(Extracted records)
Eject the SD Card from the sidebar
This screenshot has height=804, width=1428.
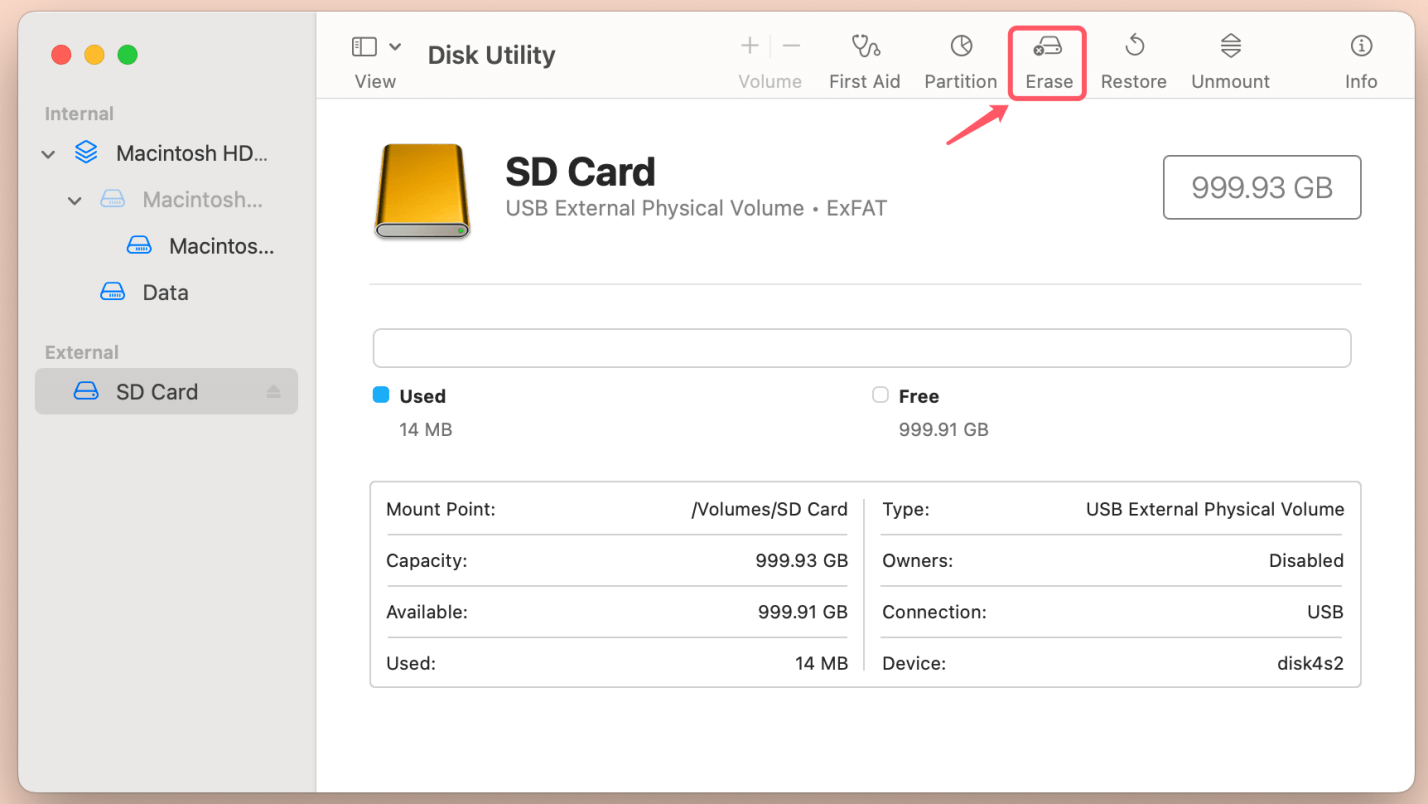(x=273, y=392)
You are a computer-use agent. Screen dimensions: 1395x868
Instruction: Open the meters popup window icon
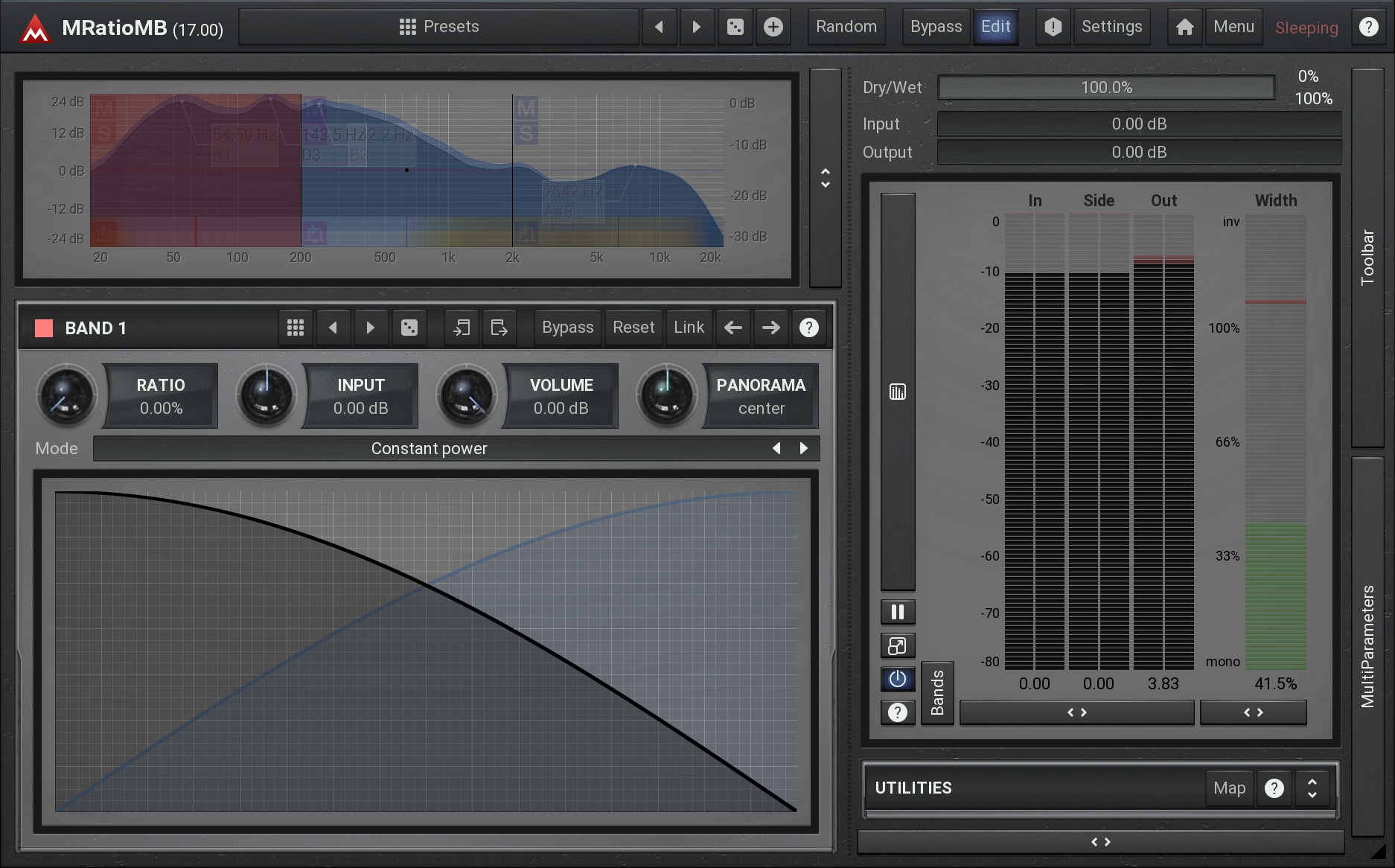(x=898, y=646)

■ **What is being asked**
A faithful reproduction of every entry, with no pictures, is the expected answer.

■ **Exercise answer**
Eject the SD Card from the sidebar
This screenshot has height=804, width=1428.
(x=273, y=392)
You are a computer-use agent. Screen dimensions: 1395x868
Instruction: Open the meters popup window icon
(x=898, y=646)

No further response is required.